Assigning a char value to char pointer doesn't work.
I'm trying to assign a char value to an char pointer. The problem is
when I comment
Code:
char *a = "Some Birds Can't Fly";
the printed display is however without commenting above, it gives, lot of scrambled characters. Can you check the code and let me know what's happening.
Code:
#include <stdio.h>
#include <stdlib.h>
#include <string.h>
char *assign_char(char *str, char ch)
{
size_t len = strlen(str);
char *strRslt = malloc( len + 2 );
strcpy(strRslt, str);
strRslt[len] = ch;
strRslt[len+1] = '\0';
return strRslt;
}
int main(void)
{
char *b;
char *a = "Some Birds Can't Fly";
char ch = 'B';
b = assign_char(b, ch);
printf("%s\n", b);
return 0;
}
compiled with
1 Attachment(s)
Thanks for your prompt reply.
Quote:
Originally Posted by
laserlight
This is wrong:
Code:
b = assign_char(b, ch);
it should have been:
Code:
b = assign_char(a, ch);
My need is to append the ch with b, a is for demo my problem when I'm having a "a" kind of variable. Hope you get it.So isn't that correct to pass the b = assign_char(b, ch);
Quote:
Originally Posted by
laserlight
Incidentally, to avoid potential attempts to change a string literal, your code should be more const-correct, e.g., in main:
Code:
const char *a = "Some Birds Can't Fly";
and for the assign_char function:
Code:
char *assign_char(const char *str, char ch)
I tried this. However my result is same, see the attached image below, it shows what I'm getting.
Attachment 15051
Quote:
Originally Posted by
laserlight
It might be more accurate to rename assign_char to append_char.
Also, remember to free() what you malloc(). In assign_char, you should also check that malloc did not return a null pointer before you use what it returns.
Thanks a lot for the tip, I agree with you, these should definitely be implemented.
Back again to my original question, why when an unused string variable is there (a), the out put gets so wired. when I comment that "char *a = "Some Birds Can't Fly";" line. things are normal.

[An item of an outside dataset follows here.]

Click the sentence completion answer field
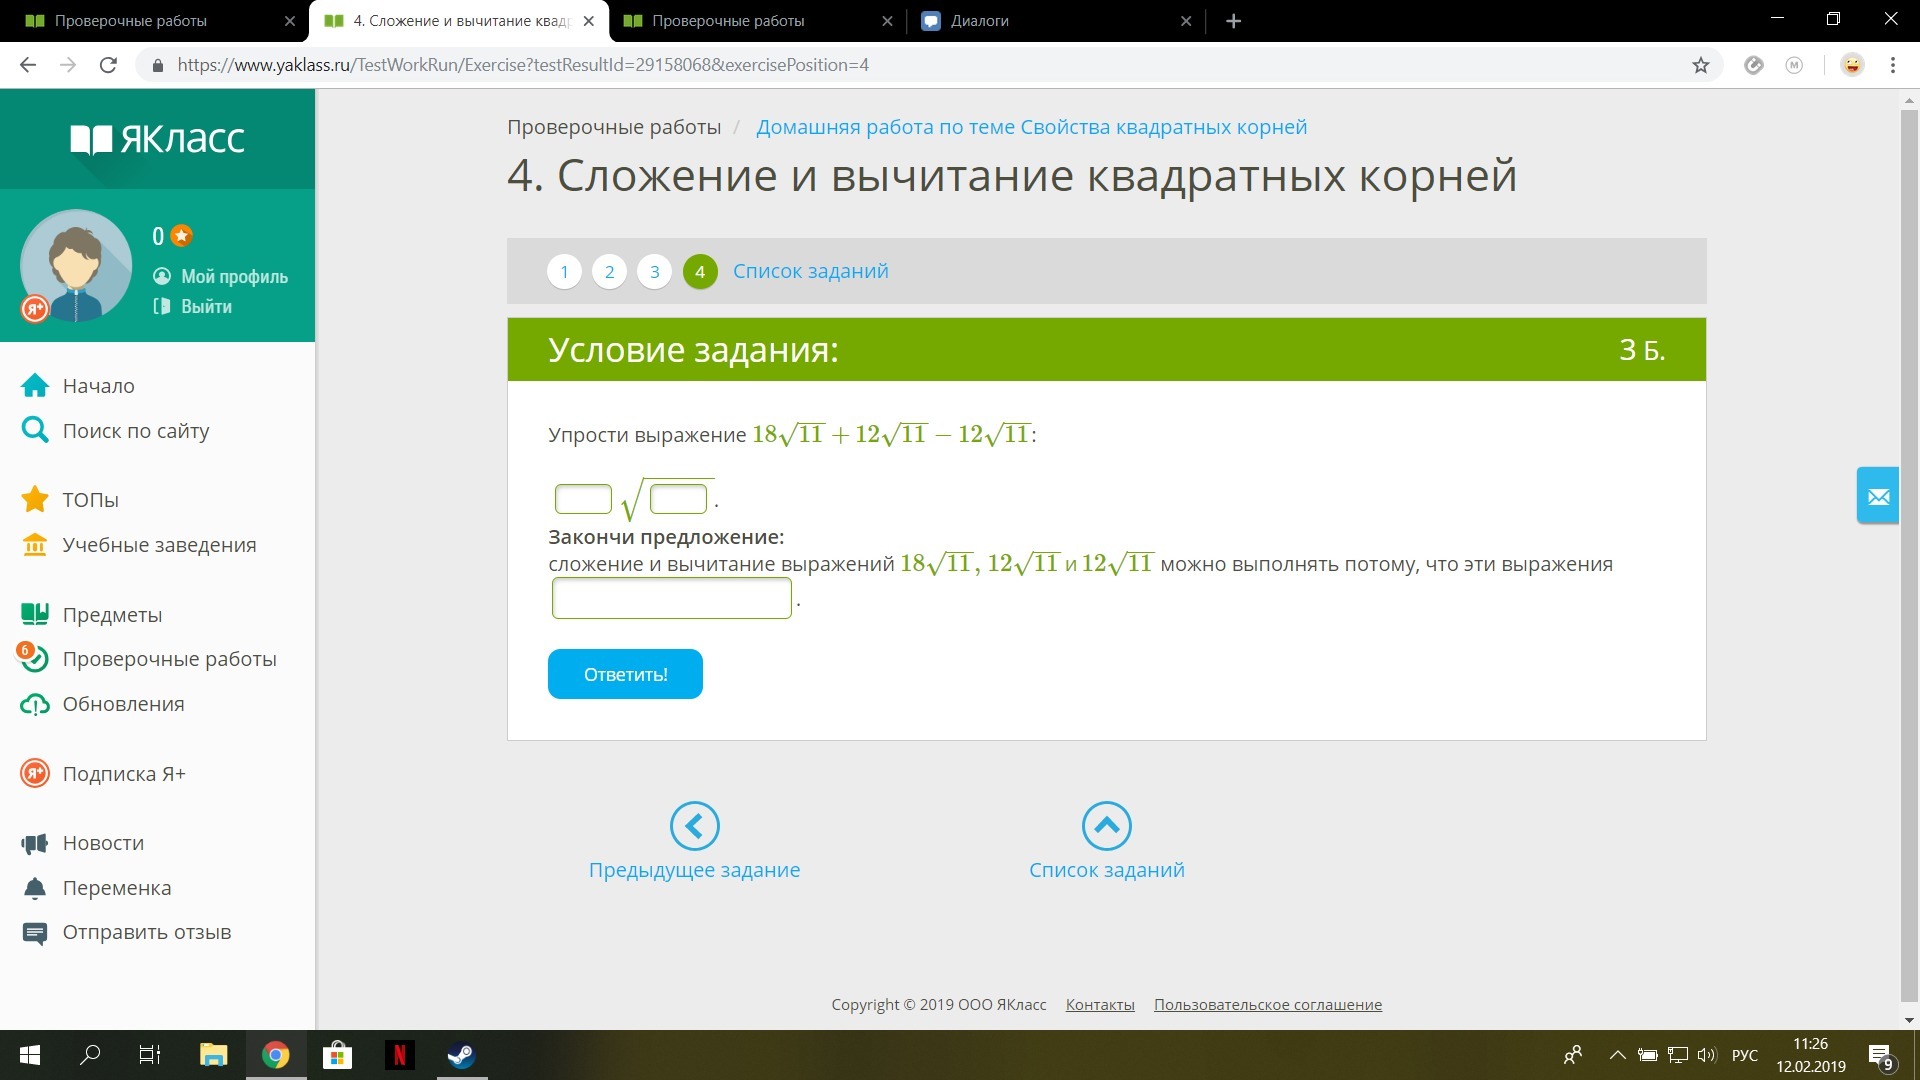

Thats Really making Sense after all.
Quote:
Originally Posted by
Salem
Because if you start with a pointer in main() that is uninitialised, when you get to
strcpy(strRslt, str);
you're copying garbage.
It's really that simple.
That's really impressive, thanks for pointing me out. I never thought that way.
Can you please explain me so if I have some bunch of initialized variables after main() like "int x = 1;" will my problem solved?
Actually I tried it just now, still getting the scrabbled print.